- [About this task] Where in the data does the word "table" appear? Find those lines and copy them.

----- Material for this task -----

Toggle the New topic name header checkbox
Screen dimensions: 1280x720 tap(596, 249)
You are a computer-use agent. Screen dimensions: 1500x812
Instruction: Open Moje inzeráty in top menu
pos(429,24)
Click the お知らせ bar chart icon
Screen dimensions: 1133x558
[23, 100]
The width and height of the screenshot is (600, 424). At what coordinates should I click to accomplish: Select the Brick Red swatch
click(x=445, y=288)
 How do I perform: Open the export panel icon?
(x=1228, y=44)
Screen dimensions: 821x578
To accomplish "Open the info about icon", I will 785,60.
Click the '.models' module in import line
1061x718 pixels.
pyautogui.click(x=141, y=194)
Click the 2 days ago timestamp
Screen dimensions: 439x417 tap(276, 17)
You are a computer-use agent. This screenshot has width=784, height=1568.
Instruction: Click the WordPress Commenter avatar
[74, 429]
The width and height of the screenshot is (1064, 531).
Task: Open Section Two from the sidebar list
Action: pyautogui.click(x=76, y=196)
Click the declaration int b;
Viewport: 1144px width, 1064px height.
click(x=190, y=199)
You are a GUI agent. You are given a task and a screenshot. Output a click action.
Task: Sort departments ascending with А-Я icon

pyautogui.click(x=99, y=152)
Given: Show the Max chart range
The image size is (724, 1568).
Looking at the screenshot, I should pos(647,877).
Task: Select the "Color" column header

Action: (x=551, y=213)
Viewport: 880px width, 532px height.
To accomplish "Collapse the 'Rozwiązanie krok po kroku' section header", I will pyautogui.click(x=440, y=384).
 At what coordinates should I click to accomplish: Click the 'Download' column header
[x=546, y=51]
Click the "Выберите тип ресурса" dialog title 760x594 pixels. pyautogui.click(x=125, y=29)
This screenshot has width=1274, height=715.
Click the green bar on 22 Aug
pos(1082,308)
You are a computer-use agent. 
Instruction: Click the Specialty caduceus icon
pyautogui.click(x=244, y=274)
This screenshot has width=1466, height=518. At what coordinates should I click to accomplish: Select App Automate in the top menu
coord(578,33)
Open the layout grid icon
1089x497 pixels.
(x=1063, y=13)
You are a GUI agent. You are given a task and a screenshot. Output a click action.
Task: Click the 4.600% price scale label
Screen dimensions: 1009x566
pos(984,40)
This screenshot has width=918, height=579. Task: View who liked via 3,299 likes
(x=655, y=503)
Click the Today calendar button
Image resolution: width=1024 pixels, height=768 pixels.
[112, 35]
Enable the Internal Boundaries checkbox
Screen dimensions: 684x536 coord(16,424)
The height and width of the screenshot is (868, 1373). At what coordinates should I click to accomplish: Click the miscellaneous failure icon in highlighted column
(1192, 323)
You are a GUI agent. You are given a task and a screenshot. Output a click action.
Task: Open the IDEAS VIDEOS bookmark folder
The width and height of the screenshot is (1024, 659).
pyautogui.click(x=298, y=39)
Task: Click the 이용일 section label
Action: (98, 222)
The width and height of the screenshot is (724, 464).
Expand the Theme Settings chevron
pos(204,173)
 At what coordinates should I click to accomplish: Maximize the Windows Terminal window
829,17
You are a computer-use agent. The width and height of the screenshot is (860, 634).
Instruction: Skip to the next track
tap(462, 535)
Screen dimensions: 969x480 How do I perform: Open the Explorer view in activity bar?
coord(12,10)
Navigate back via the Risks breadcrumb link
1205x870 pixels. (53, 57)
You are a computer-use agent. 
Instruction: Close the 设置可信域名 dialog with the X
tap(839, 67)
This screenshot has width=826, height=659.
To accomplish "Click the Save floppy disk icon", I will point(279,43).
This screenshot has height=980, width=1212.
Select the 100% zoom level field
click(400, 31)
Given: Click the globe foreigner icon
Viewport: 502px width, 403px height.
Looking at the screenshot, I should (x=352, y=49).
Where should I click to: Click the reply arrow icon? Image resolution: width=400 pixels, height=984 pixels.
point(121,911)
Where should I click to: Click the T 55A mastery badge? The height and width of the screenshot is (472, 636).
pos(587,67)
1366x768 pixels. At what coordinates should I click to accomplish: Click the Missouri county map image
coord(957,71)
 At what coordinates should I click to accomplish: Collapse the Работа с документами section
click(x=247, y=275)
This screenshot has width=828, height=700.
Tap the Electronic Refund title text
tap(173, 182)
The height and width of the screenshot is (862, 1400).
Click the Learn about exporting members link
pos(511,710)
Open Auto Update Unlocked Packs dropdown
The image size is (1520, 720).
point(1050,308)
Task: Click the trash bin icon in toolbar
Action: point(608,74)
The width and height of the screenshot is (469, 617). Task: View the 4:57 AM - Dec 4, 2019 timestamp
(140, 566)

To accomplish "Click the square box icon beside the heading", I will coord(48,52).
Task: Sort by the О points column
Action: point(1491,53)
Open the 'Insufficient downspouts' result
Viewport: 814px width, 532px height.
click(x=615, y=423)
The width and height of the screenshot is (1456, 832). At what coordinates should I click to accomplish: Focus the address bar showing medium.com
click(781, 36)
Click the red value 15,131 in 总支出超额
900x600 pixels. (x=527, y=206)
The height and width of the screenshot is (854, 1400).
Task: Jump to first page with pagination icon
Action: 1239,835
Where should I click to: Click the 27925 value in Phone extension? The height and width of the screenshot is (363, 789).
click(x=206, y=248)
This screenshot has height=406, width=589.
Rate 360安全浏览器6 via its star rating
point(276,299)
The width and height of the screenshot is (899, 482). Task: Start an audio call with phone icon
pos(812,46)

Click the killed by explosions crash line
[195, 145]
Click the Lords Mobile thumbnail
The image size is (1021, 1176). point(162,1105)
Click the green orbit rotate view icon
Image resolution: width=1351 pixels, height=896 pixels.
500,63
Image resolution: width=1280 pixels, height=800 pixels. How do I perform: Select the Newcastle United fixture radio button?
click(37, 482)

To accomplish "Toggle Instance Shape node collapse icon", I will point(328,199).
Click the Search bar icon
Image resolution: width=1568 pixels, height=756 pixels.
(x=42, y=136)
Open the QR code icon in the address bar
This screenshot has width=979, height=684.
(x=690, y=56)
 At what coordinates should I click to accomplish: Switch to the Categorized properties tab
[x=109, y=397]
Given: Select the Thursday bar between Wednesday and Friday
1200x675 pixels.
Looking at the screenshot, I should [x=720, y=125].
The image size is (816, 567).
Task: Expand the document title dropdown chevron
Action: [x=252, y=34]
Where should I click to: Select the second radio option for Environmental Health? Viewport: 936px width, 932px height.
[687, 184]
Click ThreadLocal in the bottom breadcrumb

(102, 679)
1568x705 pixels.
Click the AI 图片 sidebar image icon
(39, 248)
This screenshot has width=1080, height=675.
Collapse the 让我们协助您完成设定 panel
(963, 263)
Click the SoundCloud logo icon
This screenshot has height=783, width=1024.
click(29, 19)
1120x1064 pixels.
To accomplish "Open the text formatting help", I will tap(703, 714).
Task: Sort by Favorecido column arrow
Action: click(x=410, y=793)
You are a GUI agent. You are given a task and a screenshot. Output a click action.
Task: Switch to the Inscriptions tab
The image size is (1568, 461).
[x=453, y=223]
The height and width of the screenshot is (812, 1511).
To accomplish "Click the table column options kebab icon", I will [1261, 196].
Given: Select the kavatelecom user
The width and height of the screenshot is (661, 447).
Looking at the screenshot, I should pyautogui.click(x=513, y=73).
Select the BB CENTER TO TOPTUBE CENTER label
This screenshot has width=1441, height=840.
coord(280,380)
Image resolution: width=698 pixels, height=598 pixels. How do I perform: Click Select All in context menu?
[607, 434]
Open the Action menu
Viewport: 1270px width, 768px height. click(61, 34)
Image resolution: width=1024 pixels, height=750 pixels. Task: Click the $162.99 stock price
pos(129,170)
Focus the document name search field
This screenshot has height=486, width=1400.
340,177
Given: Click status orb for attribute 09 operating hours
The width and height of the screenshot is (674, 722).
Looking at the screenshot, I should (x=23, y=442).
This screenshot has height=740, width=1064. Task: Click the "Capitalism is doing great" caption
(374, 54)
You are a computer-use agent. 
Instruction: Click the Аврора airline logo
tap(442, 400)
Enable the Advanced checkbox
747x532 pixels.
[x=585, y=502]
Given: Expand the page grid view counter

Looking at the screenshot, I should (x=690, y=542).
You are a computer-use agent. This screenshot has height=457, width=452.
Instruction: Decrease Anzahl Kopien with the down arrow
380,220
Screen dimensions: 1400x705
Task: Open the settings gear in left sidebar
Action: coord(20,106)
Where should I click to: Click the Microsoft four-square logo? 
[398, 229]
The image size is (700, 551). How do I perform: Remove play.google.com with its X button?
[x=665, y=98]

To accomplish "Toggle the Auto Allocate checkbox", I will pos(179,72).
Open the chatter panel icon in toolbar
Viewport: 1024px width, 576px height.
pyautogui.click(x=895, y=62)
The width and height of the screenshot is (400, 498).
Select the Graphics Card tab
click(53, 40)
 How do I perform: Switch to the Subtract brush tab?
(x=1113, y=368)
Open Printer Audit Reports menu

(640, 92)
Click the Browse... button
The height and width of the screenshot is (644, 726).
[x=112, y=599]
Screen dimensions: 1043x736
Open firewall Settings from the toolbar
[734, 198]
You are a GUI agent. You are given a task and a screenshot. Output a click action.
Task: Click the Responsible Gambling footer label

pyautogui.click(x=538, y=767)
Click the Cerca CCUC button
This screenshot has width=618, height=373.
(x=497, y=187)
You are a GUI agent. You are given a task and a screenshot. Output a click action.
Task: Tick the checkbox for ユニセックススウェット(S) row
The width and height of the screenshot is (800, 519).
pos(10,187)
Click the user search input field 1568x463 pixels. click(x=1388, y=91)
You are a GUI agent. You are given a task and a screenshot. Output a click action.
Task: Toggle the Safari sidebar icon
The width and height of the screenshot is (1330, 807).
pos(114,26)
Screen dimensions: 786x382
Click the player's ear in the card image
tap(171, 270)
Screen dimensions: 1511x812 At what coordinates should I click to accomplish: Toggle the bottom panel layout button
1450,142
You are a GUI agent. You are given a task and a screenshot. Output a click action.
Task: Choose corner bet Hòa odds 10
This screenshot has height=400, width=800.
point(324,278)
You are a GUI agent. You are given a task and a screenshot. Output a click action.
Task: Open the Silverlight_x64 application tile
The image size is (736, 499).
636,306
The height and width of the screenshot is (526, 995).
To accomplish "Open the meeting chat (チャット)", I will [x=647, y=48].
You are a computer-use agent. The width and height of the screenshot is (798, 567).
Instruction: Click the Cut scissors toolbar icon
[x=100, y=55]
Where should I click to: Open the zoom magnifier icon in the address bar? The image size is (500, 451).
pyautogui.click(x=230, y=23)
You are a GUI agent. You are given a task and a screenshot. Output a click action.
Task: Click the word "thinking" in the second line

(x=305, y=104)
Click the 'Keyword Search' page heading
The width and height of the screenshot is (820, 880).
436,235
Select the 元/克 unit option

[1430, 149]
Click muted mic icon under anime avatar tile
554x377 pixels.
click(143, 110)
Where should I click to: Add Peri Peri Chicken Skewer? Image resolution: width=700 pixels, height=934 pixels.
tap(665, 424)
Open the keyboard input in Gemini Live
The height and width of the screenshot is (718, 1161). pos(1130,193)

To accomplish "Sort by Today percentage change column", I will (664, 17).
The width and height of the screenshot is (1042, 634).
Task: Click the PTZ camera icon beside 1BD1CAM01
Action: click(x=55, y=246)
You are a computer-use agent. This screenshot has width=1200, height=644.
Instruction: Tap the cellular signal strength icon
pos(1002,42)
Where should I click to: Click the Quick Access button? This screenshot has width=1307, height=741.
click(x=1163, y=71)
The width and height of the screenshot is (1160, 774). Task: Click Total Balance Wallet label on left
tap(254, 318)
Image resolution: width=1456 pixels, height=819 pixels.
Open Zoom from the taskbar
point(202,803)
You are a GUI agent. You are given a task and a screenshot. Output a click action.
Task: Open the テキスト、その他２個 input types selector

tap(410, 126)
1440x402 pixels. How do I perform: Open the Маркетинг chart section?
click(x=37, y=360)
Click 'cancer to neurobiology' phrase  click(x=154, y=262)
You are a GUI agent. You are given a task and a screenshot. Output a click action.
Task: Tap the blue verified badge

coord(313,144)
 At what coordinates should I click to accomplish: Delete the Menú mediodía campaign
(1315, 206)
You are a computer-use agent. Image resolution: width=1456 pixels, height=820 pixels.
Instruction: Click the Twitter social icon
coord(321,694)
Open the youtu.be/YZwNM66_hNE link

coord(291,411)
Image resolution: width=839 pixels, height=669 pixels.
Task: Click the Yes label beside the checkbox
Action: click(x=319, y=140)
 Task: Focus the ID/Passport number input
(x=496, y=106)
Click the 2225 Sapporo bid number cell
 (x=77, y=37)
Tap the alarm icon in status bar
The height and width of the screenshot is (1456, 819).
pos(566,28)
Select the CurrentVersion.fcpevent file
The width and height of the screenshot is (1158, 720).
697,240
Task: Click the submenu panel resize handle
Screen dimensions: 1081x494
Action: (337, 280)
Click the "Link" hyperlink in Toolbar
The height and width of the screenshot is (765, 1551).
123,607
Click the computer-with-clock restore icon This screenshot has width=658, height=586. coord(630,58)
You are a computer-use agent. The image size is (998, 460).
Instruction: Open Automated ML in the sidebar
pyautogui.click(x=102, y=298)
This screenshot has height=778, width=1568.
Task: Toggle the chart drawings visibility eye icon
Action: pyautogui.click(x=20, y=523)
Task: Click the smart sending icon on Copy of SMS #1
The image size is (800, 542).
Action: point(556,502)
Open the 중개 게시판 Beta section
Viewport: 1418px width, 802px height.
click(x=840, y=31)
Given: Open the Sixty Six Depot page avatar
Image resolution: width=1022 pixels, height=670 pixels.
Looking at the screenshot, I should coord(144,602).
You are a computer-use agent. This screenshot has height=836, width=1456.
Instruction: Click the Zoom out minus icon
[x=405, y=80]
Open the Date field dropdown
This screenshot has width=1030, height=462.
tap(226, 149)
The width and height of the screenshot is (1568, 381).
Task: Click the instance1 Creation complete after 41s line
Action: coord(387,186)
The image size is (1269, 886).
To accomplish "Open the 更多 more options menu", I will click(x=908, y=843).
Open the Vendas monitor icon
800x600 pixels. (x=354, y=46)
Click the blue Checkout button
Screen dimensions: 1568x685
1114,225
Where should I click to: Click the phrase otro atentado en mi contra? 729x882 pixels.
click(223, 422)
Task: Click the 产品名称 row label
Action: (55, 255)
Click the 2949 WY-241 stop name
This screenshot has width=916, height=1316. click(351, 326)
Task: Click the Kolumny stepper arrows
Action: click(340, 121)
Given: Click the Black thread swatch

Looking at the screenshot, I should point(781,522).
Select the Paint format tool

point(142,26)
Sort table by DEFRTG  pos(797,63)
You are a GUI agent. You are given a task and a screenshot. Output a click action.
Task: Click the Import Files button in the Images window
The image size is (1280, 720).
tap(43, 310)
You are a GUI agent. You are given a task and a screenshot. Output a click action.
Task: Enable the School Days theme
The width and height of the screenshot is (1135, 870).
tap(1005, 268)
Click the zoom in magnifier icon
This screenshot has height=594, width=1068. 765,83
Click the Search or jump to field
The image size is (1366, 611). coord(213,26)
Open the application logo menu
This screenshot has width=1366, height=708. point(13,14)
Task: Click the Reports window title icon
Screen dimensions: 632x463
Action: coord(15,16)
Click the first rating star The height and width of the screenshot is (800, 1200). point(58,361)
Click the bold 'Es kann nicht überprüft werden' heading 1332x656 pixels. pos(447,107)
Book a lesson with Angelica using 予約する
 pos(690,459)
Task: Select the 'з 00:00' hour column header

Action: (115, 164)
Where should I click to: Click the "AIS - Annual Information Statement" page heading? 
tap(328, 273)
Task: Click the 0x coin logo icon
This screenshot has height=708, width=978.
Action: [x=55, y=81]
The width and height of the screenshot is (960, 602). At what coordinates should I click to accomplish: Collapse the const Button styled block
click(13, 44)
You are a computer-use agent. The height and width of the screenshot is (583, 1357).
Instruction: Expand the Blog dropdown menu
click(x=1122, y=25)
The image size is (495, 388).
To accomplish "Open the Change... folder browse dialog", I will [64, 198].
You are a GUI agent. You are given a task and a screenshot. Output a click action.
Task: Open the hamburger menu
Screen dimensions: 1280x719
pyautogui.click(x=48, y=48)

-----

- [Exercise solution]
To accomplish "Click the table column options kebab icon", I will [1261, 196].
Sort table by DEFRTG  pos(797,63)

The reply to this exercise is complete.